What is Down syndrome?
Down syndrome is a genetic disorder caused by a duplication chromosome. Patients with Down syndrome have two copies of chromosome 21 so they are born with 47 chromosomes as opposed to the normal 46. Another name for the condition is Trisomy 21.
Down syndrome is named after John Langdon Down, the British doctor who first described it in 1866. The extra genetic material causes delays in the way a child develops. In general, symptoms of Down syndrome can vary widely from child to child. While some kids with Down syndrome need a lot of medical attention, others lead very healthy and independent lives.
Who is at risk for Down syndrome?
Advanced maternal age is a risk factor for Down syndrome. Maternal age over of 35 at the time of pregnancy increases the risk of having a child with Down syndrome to one in 400. That risk jumps to one in 35 for women over 45.
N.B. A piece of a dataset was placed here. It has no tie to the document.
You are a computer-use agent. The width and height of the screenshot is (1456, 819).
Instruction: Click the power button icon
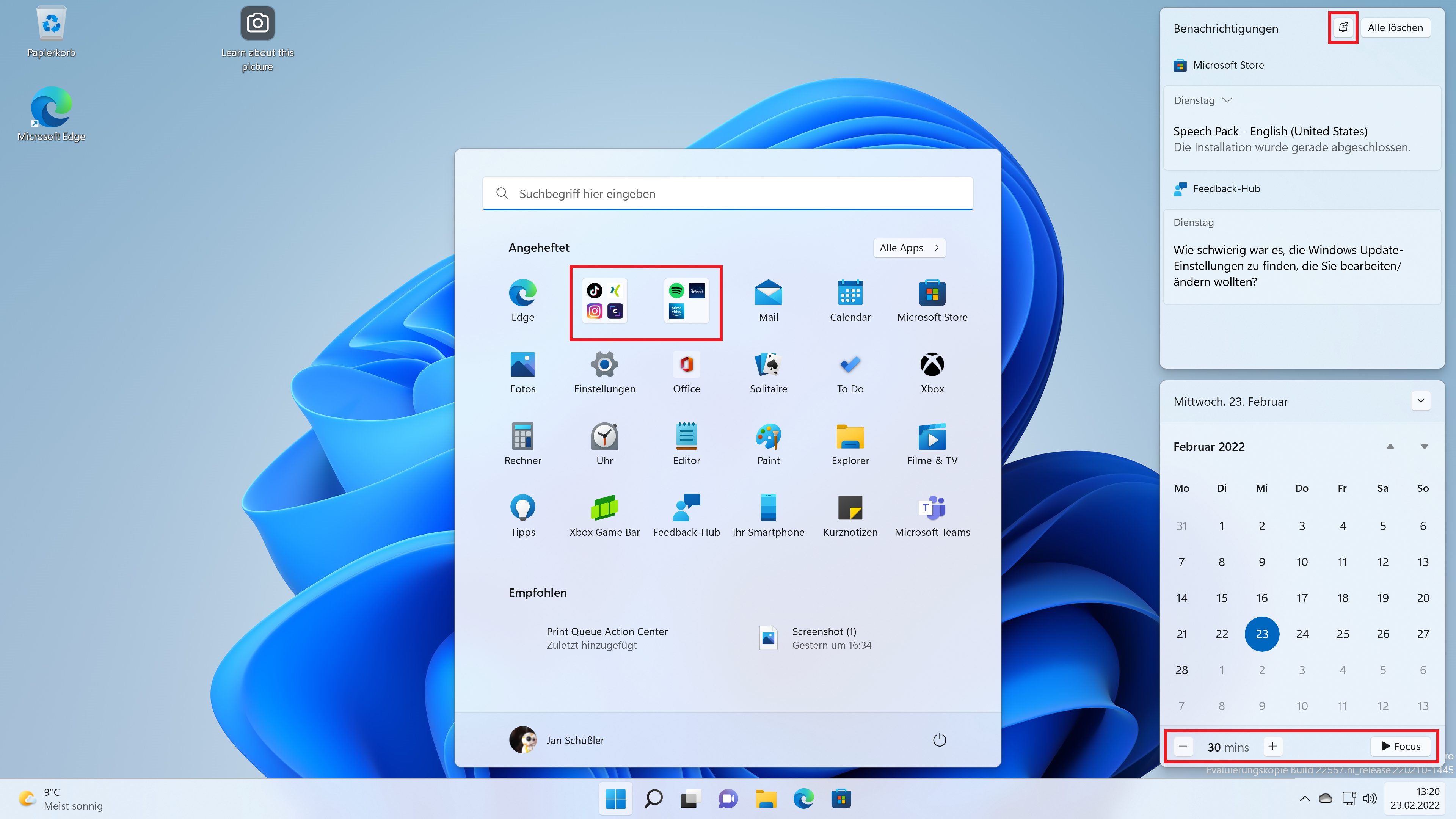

Despite the increased risk to women over 35, women under the age of 35 give birth to more children with Down syndrome than older women. Statistically, the increased number of Down syndrome cases is associated with the number of overall births to women under 35 — more births equates to more children born with the syndrome. Women who have given birth to a child with Down syndrome are at increased risk of having a second or subsequent child with the condition.
What are the symptoms of Down syndrome?
The duplicate chromosome 21 causes physical and mental abnormalities of varying severity. Physical abnormalities may affect the head, eyes, neck, and fingers.
Children with Down syndrome tend to have flat facial features, upward slanted eyes, a short neck and fingers, and a smaller than average head size. Patients may also develop poor muscle tone.
Physical and mental development may be slower than peers or stunted. Mental and social delays are typically present – though in varying degrees. Delays may manifest as:
- Slower learning
- Shortened attention span
How is Down syndrome diagnosed?
Physical abnormalities may affect the physical development of internal organs, including the brain, eyes, heart and other organs. Down syndrome may increase the likelihood of:
- Heart-related birth defects
- Vision problems
- Gastrointestinal blockage
- Joint problems
- Chronic constipation
What is the treatment for Down syndrome?
There is no treatment or cure for Down syndrome. Patient health issues are treated on a case-by-case basis. Patients with some organ deformities, including heart defects or gastrointestinal blockage may require surgery.
How does Down syndrome affect pregnancy?
Down syndrome in females does not typically affect the ability to get pregnant, stay pregnant or give birth to a normal, healthy baby.
What is the life expectancy of someone with Down syndrome?
Patients with Down syndrome can live long, productive lives with proper medical care, special education, and life training. Medical attention may be required for life due to the potential for physical abnormalities and conditions.